Tracing route to wwwui.global.bankofamerica.com [171.159.100.100]
over a maximum of 30 hops:

1 5 ms 4 ms 5 ms 72.77.248.1
2 4 ms 4 ms 4 ms 130.81.48.210
3 12 ms 29 ms 7 ms 130.81.29.53
4 4 ms 4 ms 4 ms 130.81.19.36
5 16 ms 17 ms 17 ms 130.81.17.115
6 18 ms 19 ms 19 ms 130.81.19.29
7 18 ms 19 ms 19 ms 152.63.81.1
8 86 ms 87 ms 87 ms 152.63.54.130
9 84 ms 84 ms 84 ms 152.63.51.125
10 83 ms 84 ms 84 ms 157.130.193.250
11 89 ms 89 ms 89 ms 171.159.64.231
12 88 ms 89 ms 89 ms 171.182.95.2
13 88 ms 92 ms 89 ms 171.159.100.100

Trace complete.

From SystemX: 
c:\>tracert -d www.bankofamerica.com

Tracing route to wwwui.global.bankofamerica.com [171.159.228.100]
over a maximum of 30 hops:

1 * * *  Request timed out.
2 * * * Request timed out.
3 * * * Request timed out.
4 * * * Request timed out.
5 * * * Request timed out.
6 * * * Request timed out.
7 * * * Request timed out.
8 * * * Request timed out.
9 * * * Request timed out.
10 * * * Request timed out.
11 * * * Request timed out.
12 * * * Request timed out.
13 45 ms 44 ms 44 ms 171.159.228.100

Trace complete.


----------



## rolinger (Dec 11, 2008)

I downloaded "ftrace.exe" (an alternative 3rd party traceroute application) and it too is suffering the same problem was regular windows "tracert". It correctly translates the name, begins the trace...times out all hops except for the destination hop.


----------



## rolinger (Dec 11, 2008)

I just ran the computer in Safe Mode With Networking - and traceroute (tracert) worked just fine. So something has changed in full Windows mode that is causing this odd behavior. And its driving me mad. Ugh!


----------



## rolinger (Dec 11, 2008)

...oh...and one last thing.
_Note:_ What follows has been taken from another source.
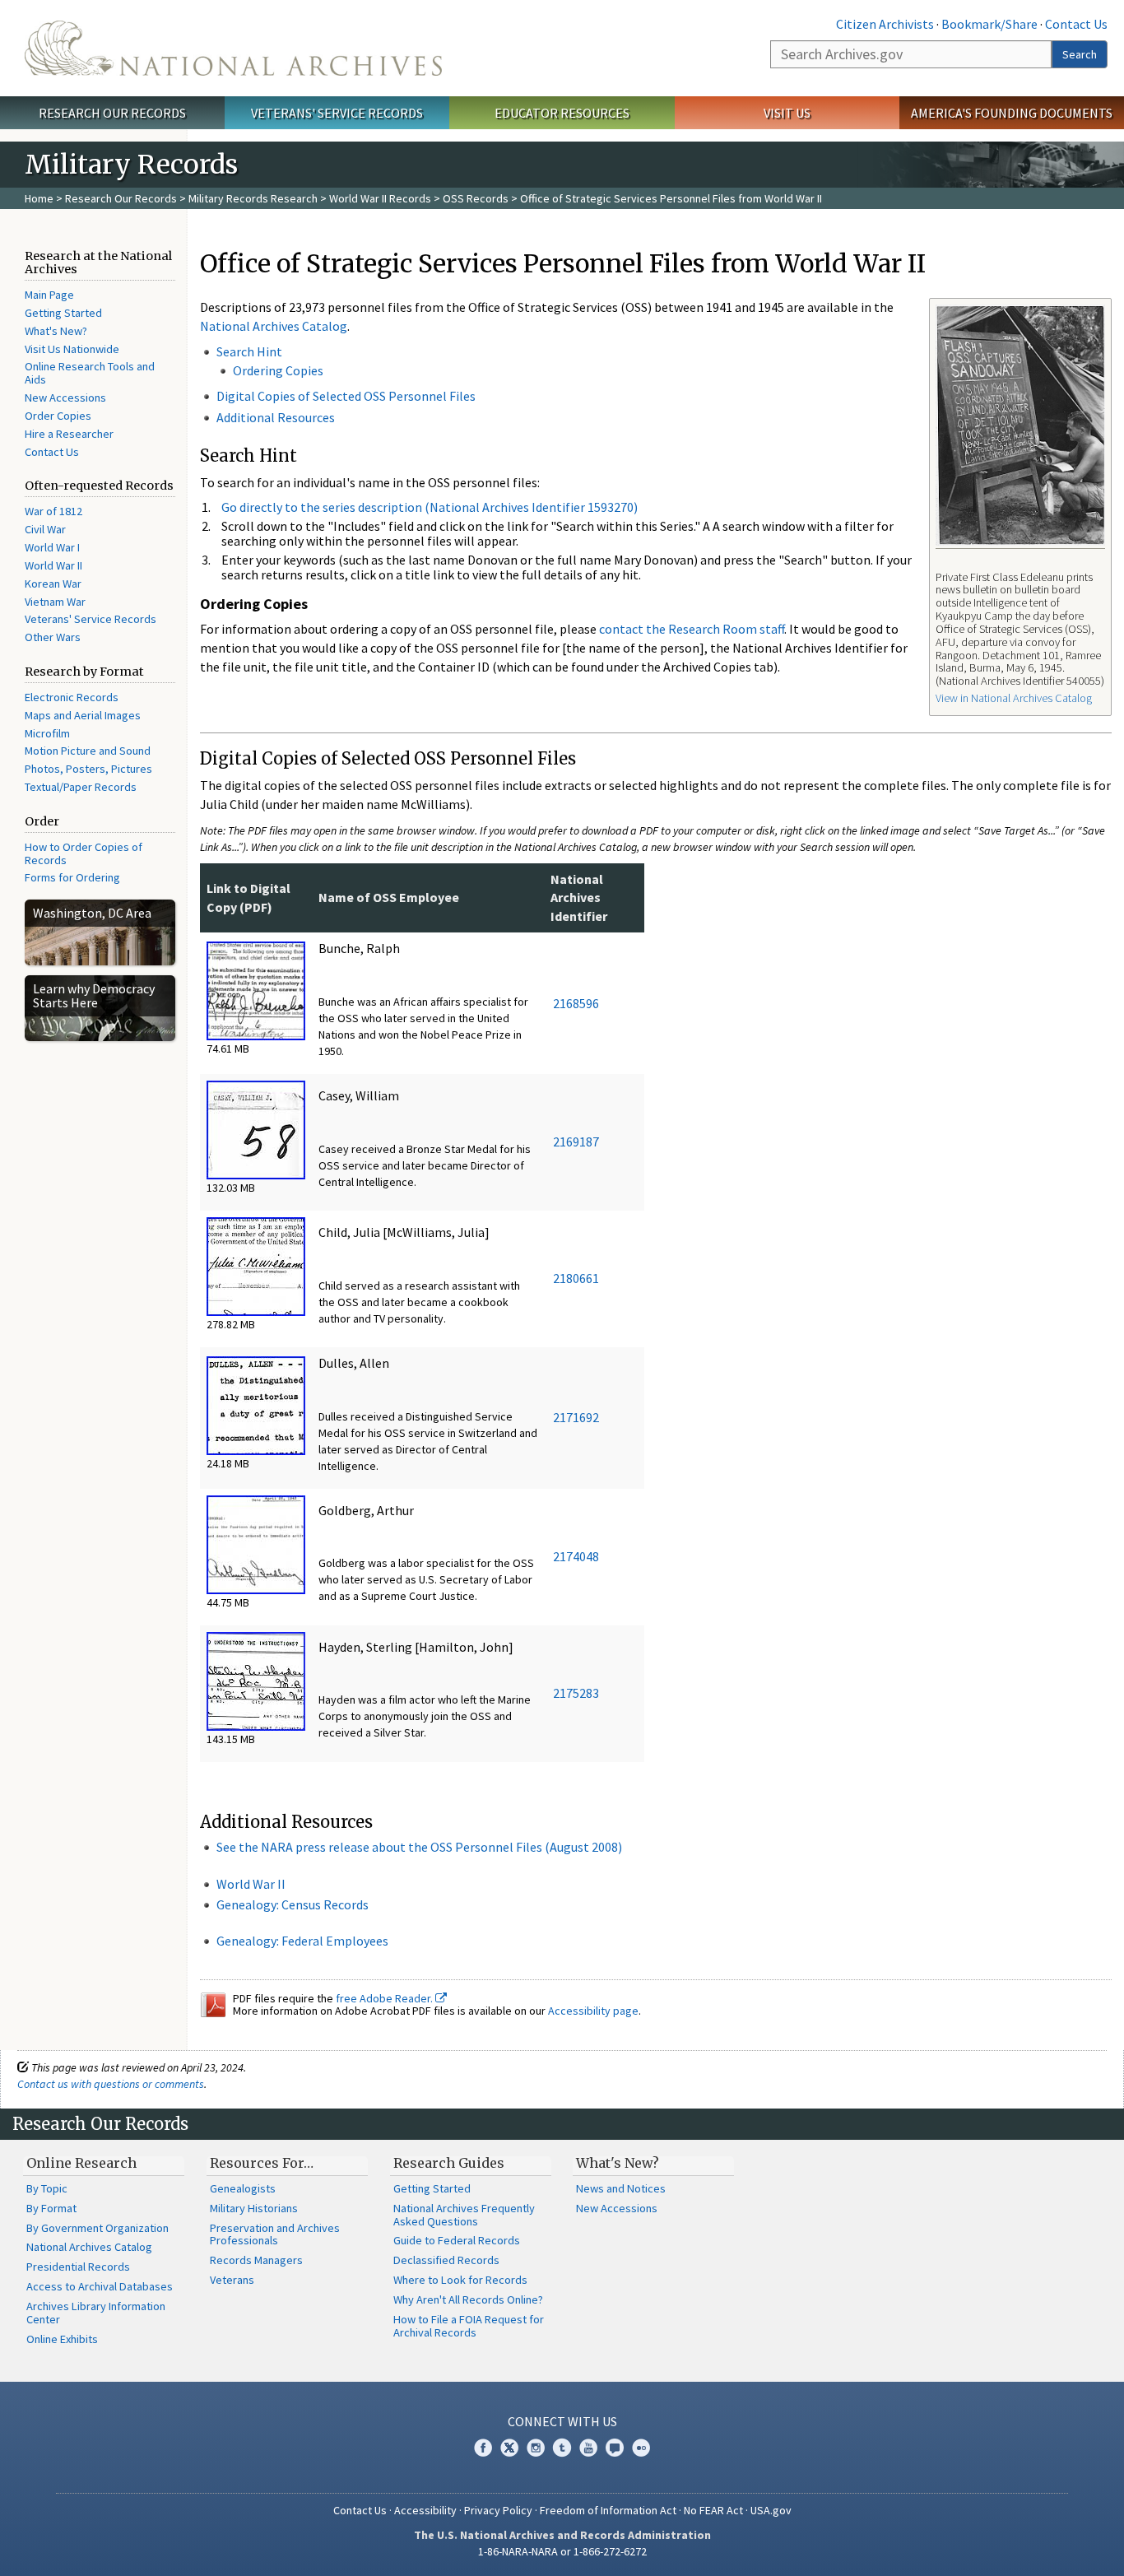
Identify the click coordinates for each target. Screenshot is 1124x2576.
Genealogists (243, 2188)
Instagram (536, 2447)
Basic old ping works just fine:

c:\>ping www.bankofamerica.com

Pinging wwwui.global.bankofamerica.com [171.159.100.100] with 32 bytes of data:

Reply from 171.159.100.100: bytes=32 time=89ms TTL=243
Reply from 171.159.100.100: bytes=32 time=91ms TTL=243
Reply from 171.159.100.100: bytes=32 time=88ms TTL=243
Reply from 171.159.100.100: bytes=32 time=91ms TTL=243

Ping statistics for 171.159.100.100:
Packets: Sent = 4, Received = 4, Lost = 0 (0% loss),
Approximate round trip times in milli-seconds:
Minimum = 88ms, Maximum = 91ms, Average = 89ms


----------



## rolinger (Dec 11, 2008)

Wow...I finally fixed it. I found an obscure MSKB referencing something other than what my problem was but the recommended fix for that issue also fixed my issue. I don't even recall what led me to this KB, but it worked: http://support.microsoft.com/kb/299357

Specifically, the fix was reset the tcp/ip stack:
1: from cmd prompt: netsh int ip reset c:\resetlog.txt
2: reboot computer


----------



## rolinger (Dec 11, 2008)

heh...but resetting the tcp/ip stack has now caused my Cisco VPN Client to not work. Great!


----------



## rolinger (Dec 11, 2008)

crap...just occurred to me that I posted this in the wrong forum. apologies.


----------



## johnwill (Sep 26, 2002)

Reinstall the Cisco VPN client and it'll work. Resetting the TCP/IP stack removes all the LSP shims, one of which the VPN client was depending on.


----------



## rolinger (Dec 11, 2008)

I did reinstall the vpn client which got my vpn working again, however, tracert is no longer working.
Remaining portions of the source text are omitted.